== Source document

When it comes to education technology spending, Kentucky does something that almost no other state in the union does: it standardizes on just a few models. Rather than the free for all that happens in most of the other states, the 174 school districts in Kentucky are REQUIRED by statute to purchase technology off of state approved bid lists. Thus, every school district in Kentucky that buys a computer buys either a Dell, HP, Lenovo, or Apple machine. You won't walk into (or at least, you SHOULDN'T walk into) a public school classroom anywhere in the state of Kentucky and find a Gateway computer or an eMachines computer. And more than that, we aren't just required to purchase from those makers--we're required to purchase specific models of products from those manufacturers.

At first blush, I guess, maybe that sounds like a BAD thing. This is America, after all, the land of the FREE! No one likes to be REQUIRED to do anything. It's unAmerican. And there are people out there who complain about the requirement. "Why should I pay state prices for that Dell computer," someone might ask, "when I can get this other Dell computer that looks just like it for $100 less at Wal-Mart?" And computers aren't even where the biggest price differential appears. In networking equipment, it's much worse. Someone who doesn't know much about computer networking (and I'll admit that I'm an educator first and a techy second, so I don't know a WHOLE lot about networking) might wonder why that 24 port switch (a device that you plug all of the computers in a building into to give them Internet access) on the state contract is $2,000 when there's a 24 port switch from another manufaturer online for $300. Is this another $500 hammer?

But there's more to this story than just the initial purchase price. Kentucky's usage of standardization has saved the Kentucky Department of Education, individual school districts, and ultimately, we Kentuckians, literally millions of dollars. Let me tell you how standardization is saving the state money:

1. The Purchase Price Savings. It may not seem like it with that network switch I described above (I'll get back to that in a moment), but standardizing allows the state to drive down costs. My school district has 2,300 students. We spend somewhere between $50,000 and $100,000 a year on desktop and laptop machines. That's quite a bit more than--say--the average individual consumer spends on computers, but in the grand scheme of things, we're a little fish in the sea. Dell or HP or Apple or Lenovo isn't very motivated to give us much of a break on prices for computers compared to say--Jefferson County Schools in Louisville--which has an enrollment of almost 100,000 and which spends I'm not sure how much on computers a year, probably something like seventy kajillion dollars. Dell and HP and Apple and Lenovo are VERY interested in making sure they provide the most competitive price to Jefferson County Schools.

But in Kentucky, it's not just Jefferson County Schools that get special treatment. By combining Jefferson County Schools with Fayette County Schools with Kenton County Schools with my school district and with every public school district in the state, Kentucky becomes a behemoth of a buyer, and those computer makers are VERY, VERY, VERY motivated to provide the lowest price possible. As a result, Kentucky often gets products that are just a few dollars above cost, and occasionally even below cost for the manufacturer who would rather lose a few dollars per machine on tens of thousands of sales rather than allow its competitor to make those sales.

====
== Raw data

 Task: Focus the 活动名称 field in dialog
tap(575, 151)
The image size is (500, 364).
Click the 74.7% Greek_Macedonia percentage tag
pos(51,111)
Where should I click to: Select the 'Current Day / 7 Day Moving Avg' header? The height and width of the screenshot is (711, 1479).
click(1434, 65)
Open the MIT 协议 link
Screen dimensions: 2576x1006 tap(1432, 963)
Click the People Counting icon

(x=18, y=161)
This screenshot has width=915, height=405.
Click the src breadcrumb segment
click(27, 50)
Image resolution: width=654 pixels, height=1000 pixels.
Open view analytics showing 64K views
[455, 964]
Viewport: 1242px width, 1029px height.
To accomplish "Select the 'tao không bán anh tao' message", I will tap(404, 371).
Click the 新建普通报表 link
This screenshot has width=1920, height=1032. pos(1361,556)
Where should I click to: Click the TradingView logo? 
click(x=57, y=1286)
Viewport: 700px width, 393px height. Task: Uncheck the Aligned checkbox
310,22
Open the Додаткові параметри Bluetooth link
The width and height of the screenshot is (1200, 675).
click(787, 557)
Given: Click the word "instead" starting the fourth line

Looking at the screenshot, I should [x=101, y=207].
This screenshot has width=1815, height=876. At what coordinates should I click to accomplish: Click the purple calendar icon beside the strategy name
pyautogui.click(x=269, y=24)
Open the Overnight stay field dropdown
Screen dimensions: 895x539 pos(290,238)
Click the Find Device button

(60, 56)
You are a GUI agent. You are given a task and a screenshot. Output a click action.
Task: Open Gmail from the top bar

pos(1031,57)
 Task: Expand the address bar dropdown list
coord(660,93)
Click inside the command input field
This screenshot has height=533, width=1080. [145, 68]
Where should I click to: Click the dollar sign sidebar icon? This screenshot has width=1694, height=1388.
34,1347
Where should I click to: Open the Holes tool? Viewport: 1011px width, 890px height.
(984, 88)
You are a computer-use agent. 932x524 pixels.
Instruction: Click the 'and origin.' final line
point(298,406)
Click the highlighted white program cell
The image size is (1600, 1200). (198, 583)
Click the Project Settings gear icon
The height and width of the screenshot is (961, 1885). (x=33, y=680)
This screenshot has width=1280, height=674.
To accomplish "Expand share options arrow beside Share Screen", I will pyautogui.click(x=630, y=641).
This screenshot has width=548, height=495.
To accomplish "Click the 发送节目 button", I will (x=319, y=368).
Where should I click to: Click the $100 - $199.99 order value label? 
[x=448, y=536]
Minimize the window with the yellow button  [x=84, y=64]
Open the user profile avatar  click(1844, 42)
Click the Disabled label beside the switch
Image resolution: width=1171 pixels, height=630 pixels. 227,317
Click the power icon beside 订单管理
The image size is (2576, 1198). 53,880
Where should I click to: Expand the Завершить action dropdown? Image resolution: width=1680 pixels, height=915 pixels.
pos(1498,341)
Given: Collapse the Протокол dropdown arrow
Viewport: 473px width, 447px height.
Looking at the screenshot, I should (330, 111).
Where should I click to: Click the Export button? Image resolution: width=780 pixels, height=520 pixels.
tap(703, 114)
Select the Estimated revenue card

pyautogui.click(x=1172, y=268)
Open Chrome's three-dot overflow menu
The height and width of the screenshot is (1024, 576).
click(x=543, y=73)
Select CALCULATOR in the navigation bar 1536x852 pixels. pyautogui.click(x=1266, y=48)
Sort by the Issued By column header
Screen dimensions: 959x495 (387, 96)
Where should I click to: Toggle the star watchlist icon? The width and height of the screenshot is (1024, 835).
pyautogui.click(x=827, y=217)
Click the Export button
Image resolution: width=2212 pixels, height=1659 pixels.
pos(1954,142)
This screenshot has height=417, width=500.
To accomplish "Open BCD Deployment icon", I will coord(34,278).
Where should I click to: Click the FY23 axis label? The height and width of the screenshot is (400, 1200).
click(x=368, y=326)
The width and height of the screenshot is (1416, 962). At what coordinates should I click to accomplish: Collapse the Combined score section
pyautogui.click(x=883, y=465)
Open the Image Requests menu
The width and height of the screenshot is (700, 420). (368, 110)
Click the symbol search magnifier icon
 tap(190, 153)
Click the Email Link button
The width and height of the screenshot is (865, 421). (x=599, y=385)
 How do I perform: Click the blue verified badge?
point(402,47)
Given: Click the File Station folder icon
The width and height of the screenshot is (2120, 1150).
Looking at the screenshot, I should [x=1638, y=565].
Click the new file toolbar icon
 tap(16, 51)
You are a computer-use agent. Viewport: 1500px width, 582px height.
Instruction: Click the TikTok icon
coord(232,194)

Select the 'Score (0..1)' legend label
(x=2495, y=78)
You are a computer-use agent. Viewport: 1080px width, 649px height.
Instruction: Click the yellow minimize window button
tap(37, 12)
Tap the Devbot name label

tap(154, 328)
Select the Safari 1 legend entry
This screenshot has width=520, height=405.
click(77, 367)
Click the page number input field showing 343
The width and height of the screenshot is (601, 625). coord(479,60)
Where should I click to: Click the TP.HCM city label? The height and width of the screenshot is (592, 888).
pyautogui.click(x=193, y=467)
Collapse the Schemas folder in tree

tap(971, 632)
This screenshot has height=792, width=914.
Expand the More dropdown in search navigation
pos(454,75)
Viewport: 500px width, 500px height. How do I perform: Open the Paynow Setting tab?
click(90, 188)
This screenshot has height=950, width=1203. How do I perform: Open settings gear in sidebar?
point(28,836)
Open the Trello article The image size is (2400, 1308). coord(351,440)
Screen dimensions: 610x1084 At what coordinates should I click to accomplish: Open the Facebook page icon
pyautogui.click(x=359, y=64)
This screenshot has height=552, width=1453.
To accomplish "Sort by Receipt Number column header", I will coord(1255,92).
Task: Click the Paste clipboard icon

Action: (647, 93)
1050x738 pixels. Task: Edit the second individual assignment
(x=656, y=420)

====

What is asked -
**A.** In the text on Kentucky's school technology purchasing, how many school districts does the state have?
**B.** Continue the text on Kentucky's standardized school technology purchasing from the point where it stops.

Final results -
**A.** 174

**B.**
2) The Reliability. But the purchase price isn't the only benefit of the state contract, and it isn't the only way that the state saves money. Another benefit of standardization is increased reliability. This comes about because the state has something which many school districts (including my own) do not--people who work there with the knowledge and expertise to understand the needs of enterprise level technology. This takes us back to that $300 switch I mentioned earlier. Paying $300 for a switch instead of $2,000 seems like a great idea...until that switch a) breaks because it's cheaply made or b) doesn't provide the speed necessary for teachers and students to do the things they need to do or c) can't be managed to allow district staff to do things like limit how much of the network is used for gaming or Facebook so that teachers and students can get out on the Internet to the sites where they're going to really learn something.

And that Dell computer at Wal-Mart might really be $100 cheaper than the similar looking Dell computer on the state contract, but has anyone considered that the state contract has a next day, onsite, 3 year warranty, whereas that Wal-Mart computer has a 90 day mail in warranty? And that Wal-Mart computer is consumer grade instead of commercial grade, made from bottom to top cover with flimsier parts than what are in that Kentucky education system?

I can speak to this one personally. Until about five years ago there was a state contract for ink jet printers. Everyone complained that ink jet printers had gotten so cheap that there really wasn't a need for a state contract anymore. Why pay $149 for a printer on the contract when there were printers being sold in department stores for $50? Heck, there were computer manufacturers GIVING printers away when a computer was purchased.

The state agreed, and released districts to purchase what they wanted. One school in my district decided that it was going to purchase a whole bunch of $50 HP printer/scanner/copiers. They all worked great..for about three months. And then I started getting complaints, almost every day and always at least once a week, that the printers stopped feeding paper. They ended up trashing the majority of them at the end of the year.

I'm not saying that the state SHOULDN'T have dropped printers from the state contract. They should have. They WERE too inexpensive to justify all of the added expense of testing the products on the state level. After all, there isn't a state price contract for pencils, either. Just too cheap to justify the expense of standardizing. All I'm saying is that during that two month time period when all of those printers died at once, I really wished someone at the state level had tested the printer and looked at the specs regarding monthly usage, ink capacity, and so on.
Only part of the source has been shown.